Both are self-educated in an investment theory apparently too esoteric (or slow) for Wall Street - the Gann Theory, which holds that natural laws, or recurring cycles, govern stock movements.
William D. Gann, who died in 1955, hailed from the East Texas cotton country. He had a mathematical bent - some say mystic - and that is the basis of the theory. It's too complex to set; down in a column, or even a book, but suffice to say, in its utmost simplicity, it's based on the view that what happened in the past will repeat.
"Nothing ever changes" says Baumring. "Everybody makes the same mistakes throughout history. It is a battle, with timing the key."
Gann, in a test by Ticker Magazine, made 286 trades in stocks in October 1909. He was right in 264, wrong in 22.
What is the theory forecasting now? It's a question that makes Baumring's eyes gleam. "The market has volcanic underpinnings," he says. "If I make a statement about how big it could be, you wouldn't believe me."
Aw, c'mon, doctor, make a statement, urges a reporter. Baumring says: "From now to the end of the third quarter, the market will be sideways or down, perhaps some 200 points (on the Dow). Then we expect a rally 1927 to 1929, to 3000 or more by 1988 or 1989. There will be 400 million-share days on the market."
And then? A crash? If the 60-year Naros Cycle holds, the top will be 1989; operative also is the Kaliyuga great cycle of - get this - 25,200 years.
It may sound wild, but to students like Baumring and Mack it's the key, along with the works of restaurant accountant R.N. Elliott and Dow theorist pioneers William Hamilton and Richard Rhea.
If you visit the Investment Centre Bookstore, you'll find all the modern stuff - "How I Made a Million," etc. - but you'll also find bound facsimiles of the old, rare books. They have the originals, but won't sell them; they're too valuable.

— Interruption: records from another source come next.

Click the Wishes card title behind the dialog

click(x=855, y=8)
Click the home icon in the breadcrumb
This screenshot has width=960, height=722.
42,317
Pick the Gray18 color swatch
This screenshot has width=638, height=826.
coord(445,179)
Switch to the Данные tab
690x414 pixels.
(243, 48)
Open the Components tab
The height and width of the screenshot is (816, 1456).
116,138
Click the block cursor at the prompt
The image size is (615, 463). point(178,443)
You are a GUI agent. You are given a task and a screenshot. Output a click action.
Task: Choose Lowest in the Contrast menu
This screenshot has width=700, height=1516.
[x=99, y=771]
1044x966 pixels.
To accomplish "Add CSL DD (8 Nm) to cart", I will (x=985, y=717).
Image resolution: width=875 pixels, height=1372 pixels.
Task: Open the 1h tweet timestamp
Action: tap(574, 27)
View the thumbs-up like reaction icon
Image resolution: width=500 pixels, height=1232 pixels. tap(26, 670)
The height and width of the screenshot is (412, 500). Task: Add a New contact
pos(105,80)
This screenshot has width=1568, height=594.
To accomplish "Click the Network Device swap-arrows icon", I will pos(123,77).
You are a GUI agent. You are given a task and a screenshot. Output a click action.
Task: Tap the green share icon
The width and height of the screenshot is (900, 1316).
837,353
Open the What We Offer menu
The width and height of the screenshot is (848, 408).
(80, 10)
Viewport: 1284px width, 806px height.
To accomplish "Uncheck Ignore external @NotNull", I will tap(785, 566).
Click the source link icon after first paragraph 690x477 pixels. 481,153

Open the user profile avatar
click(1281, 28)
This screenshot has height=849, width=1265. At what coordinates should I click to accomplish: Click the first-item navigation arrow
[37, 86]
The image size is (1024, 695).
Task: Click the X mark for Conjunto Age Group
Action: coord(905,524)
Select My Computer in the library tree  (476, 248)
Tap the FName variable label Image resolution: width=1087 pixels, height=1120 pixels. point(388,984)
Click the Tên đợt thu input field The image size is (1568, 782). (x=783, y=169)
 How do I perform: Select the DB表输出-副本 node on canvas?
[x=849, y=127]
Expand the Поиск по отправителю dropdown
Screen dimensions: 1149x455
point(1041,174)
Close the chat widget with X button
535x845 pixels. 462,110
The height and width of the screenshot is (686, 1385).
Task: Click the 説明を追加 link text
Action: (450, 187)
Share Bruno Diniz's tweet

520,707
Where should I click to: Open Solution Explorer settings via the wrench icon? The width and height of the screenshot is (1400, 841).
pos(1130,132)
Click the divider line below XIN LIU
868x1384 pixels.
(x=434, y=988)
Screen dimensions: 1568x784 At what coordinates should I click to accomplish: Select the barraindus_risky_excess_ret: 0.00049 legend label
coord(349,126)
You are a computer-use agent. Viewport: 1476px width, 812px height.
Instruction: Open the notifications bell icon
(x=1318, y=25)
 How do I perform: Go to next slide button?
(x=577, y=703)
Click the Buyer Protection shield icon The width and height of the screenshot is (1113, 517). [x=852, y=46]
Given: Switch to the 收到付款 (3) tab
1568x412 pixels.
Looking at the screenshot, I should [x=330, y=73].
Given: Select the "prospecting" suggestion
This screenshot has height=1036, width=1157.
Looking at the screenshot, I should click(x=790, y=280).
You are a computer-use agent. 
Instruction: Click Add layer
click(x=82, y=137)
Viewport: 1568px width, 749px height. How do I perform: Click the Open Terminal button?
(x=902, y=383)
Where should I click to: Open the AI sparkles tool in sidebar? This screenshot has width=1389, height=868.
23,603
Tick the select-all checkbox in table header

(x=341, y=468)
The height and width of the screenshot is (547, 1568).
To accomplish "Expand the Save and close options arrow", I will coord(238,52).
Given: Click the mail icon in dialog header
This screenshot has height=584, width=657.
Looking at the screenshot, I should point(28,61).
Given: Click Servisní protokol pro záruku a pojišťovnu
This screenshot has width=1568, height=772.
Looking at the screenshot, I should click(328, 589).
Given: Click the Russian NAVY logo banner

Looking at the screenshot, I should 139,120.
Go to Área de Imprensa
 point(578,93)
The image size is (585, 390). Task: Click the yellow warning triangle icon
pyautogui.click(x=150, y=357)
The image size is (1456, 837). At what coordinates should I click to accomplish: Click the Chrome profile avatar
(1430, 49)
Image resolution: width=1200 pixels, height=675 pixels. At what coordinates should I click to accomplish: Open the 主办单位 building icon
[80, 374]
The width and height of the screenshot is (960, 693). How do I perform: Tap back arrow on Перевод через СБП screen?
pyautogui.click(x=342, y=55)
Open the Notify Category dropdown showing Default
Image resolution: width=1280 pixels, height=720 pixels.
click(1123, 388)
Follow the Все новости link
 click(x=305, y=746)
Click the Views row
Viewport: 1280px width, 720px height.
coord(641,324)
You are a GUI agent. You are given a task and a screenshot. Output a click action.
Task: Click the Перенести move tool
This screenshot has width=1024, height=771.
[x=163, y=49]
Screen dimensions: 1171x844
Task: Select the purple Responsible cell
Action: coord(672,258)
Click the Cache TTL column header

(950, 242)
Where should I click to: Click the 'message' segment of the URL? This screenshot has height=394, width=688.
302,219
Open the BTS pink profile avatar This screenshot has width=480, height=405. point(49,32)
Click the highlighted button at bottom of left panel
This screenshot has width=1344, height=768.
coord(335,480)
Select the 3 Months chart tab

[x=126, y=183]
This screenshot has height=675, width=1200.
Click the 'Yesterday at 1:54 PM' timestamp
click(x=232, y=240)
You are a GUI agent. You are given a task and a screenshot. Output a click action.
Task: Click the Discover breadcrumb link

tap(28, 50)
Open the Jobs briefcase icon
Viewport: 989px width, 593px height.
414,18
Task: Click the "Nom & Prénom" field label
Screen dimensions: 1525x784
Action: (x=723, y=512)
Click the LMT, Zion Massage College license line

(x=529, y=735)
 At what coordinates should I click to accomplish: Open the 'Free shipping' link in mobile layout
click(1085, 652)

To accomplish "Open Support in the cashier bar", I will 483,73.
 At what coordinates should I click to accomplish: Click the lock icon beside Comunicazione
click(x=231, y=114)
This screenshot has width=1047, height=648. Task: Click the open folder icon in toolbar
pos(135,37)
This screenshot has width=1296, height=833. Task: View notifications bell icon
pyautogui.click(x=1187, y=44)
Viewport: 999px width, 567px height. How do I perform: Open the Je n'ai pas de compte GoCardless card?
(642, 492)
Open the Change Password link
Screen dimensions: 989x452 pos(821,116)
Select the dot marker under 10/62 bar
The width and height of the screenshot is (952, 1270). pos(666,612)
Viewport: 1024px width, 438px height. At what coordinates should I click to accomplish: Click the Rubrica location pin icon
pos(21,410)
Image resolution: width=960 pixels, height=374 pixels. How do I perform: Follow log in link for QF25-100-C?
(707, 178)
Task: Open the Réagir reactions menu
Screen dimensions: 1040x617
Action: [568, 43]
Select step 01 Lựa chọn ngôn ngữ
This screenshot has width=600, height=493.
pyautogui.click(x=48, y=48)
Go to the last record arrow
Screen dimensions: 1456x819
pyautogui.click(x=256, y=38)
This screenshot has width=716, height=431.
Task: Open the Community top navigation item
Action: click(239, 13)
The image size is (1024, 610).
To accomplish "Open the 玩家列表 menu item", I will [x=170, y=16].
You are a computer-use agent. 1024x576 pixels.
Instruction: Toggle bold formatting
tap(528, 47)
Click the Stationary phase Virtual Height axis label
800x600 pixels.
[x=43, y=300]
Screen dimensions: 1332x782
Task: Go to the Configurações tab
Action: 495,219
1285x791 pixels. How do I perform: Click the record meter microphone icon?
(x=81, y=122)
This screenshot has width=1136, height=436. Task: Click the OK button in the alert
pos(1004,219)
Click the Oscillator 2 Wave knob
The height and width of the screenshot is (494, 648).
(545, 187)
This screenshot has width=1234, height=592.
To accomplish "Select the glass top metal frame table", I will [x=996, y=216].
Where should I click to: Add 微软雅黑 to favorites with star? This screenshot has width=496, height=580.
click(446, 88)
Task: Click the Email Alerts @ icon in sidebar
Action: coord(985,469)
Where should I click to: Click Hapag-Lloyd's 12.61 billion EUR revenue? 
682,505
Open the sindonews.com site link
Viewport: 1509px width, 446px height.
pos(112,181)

Among the basic investment books recommended by the pair are titles I'll wager you never heard of: "Stock Market Barometer," by Hamilton; "Reminiscences of a Stock Operator," by Edwin Lefevre; "Nature's Law," by Elliott, "45 Years on Wall Street," by Gann. There are some more updated ones, also, such as Jacob Bernstein's "The Investor's Quotient," Benjamin Graham's "Intelligent Investor," and Joe Granville's initial works.
The Centre has about 5,000 volumes, an inventory worth about $500,000, including Wall Street fiction, history, biography, and fundamental and technical analysis.
Baumring and Mack estimate about 10,000 books have been published on the subjects.
Although Baumring does anticipate that sideways to declining market until September, he's not out right now.
"It's a market of stocks, not a stock market " he says. "I'm somewhat of a contrarian, so I like the oil stocks now, since everyone is throwing them out. I also like the brokerage stocks."
His private library contains 900 books at the shop and about 1,500 at home. "And I've read them all," he says. Go talk to him or Mack, and you just might believe that.